Redação16 de novembro de 2024
Lado oculto da Lua teve vulcões ativos por mais de 1,4 bilhão de anos, diz estudo

O lado oculto da Lua, frequentemente chamado de “lado escuro”, revelou detalhes surpreendentes sobre sua história vulcânica graças às amostras coletadas pela missão chinesa Chang'e-6.

O lado oculto da Lua, frequentemente chamado de “lado escuro”, revelou detalhes surpreendentes sobre sua história vulcânica graças às amostras coletadas pela missão chinesa Chang'e-6. As descobertas indicam que a atividade vulcânica nessa região da Lua persistiu por pelo menos 1,4 bilhão de anos.

A Chang'e-6 é a única missão que conseguiu trazer materiais do lado oculto da Lua, retornando com quase 2 quilos de solo e rochas lunares. Entre as amostras, os cientistas identificaram fragmentos de basalto com 4,2 bilhões de anos de idade, tornando-os os mais antigos já medidos com precisão. Esses achados são cruciais para entender a dicotomia geológica entre os dois hemisférios da Lua.

Local de pouso da missão Chang’e-6 no lado oculto da Lua. (Imagem: GIGCAS)
As descobertas, publicadas nas revistas Nature e Science, trazem novas perspectivas sobre o passado vulcânico da Lua e abrem caminho para futuras explorações.

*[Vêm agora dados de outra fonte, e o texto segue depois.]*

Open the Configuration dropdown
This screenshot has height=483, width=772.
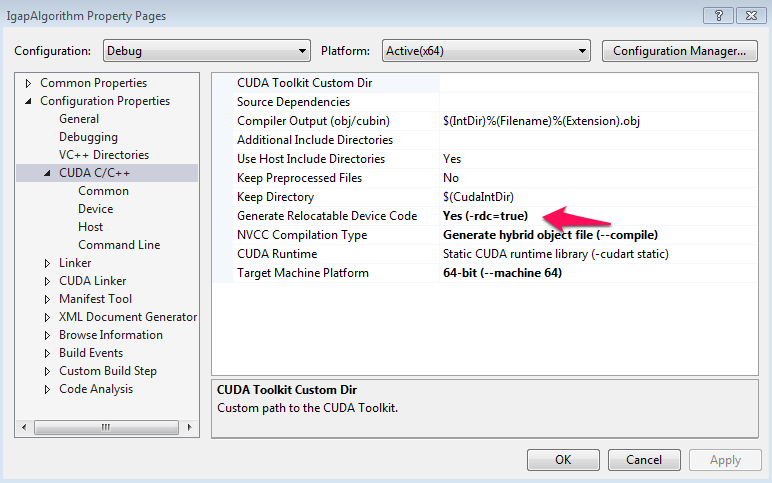click(x=207, y=51)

História Vulcânica do Lado Oculto

  • Enquanto a atividade vulcânica no lado visível da Lua é bem documentada, o lado oculto permaneceu um mistério.
  • As amostras da Chang'e-6 revelaram evidências de uma erupção “mais jovem”, ocorrida há 2,8 bilhões de anos.
  • Essa descoberta é especialmente notável, pois não há registros de eventos semelhantes no lado visível da Lua.
  • Pesquisadores da Academia Chinesa de Ciências e do Instituto de Geoquímica de Guangzhou usaram técnicas de datação radiométrica e contagem de crateras para determinar as idades dessas erupções.
  • Os fragmentos de basalto associados à erupção de 2,8 bilhões de anos são consistentes com a idade do local de pouso da Chang'e-6, demonstrando a confiabilidade da contagem de crateras para datar características geológicas no lado oculto.
basalto lunar
Os dois tipos de basalto nos solos da Chang'e-6 e isocronas do basalto de baixo Ti da Chang'e-6. (Imagem: GIGCAS)

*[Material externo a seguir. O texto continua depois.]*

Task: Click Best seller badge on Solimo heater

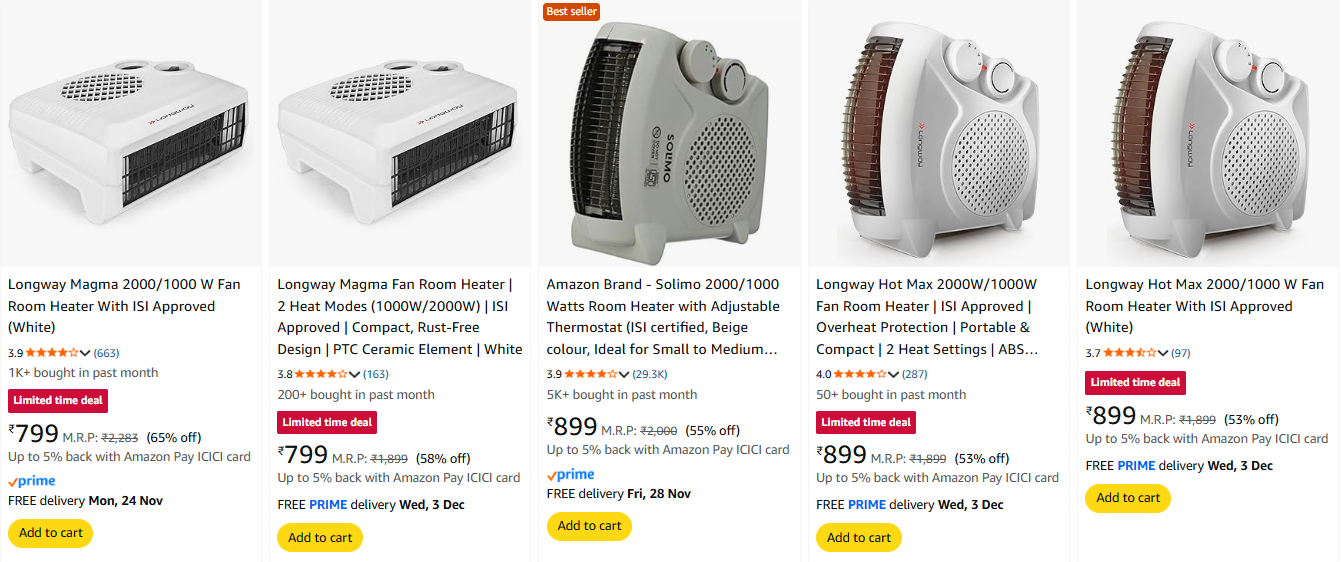Action: coord(571,11)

Diferenças entre os hemisférios lunares

O lado visível da Lua é dominado por planícies escuras de basalto conhecidas como maria, enquanto o lado oculto é densamente craterado e carece de características vulcânicas semelhantes. Essa dicotomia entre os hemisférios também se reflete em diferenças na espessura da crosta e na concentração de elementos como tório. Cientistas acreditam que desvendar a história vulcânica do lado oculto é essencial para entender essas discrepâncias.

O professor Yi-Gang Xu, do Instituto de Geoquímica de Guangzhou, destacou em um comunicado a relevância da pesquisa. "As amostras trazidas pela Chang'e-6 oferecem a melhor oportunidade para investigar a dicotomia global da Lua."

Esse é um estudo incrivelmente empolgante, com imensa importância para a comunidade científica lunar e planetária. Qiuli Li, professor do Instituto de Geologia e Geofísica, em comunicado

Exploração Contínua do Lado Oculto

O lado oculto da Lua continua sendo objeto de grande curiosidade científica. Embora não seja perpetuamente escuro, sua posição trancada gravitacionalmente à Terra faz com que o mesmo lado da Lua esteja sempre voltado para nós, deixando o lado oculto em grande parte inexplorado.

As primeiras imagens desse lado foram capturadas em 1959 pela espaçonave soviética Luna 3, mas foi com as missões mais recentes da NASA e da China que imagens de alta qualidade e dados detalhados foram obtidos.

Durante a missão Chang'e-6, um rover conseguiu até mesmo tirar uma selfie do módulo pousado no terreno rochoso do lado oculto, consolidando ainda mais o sucesso da missão.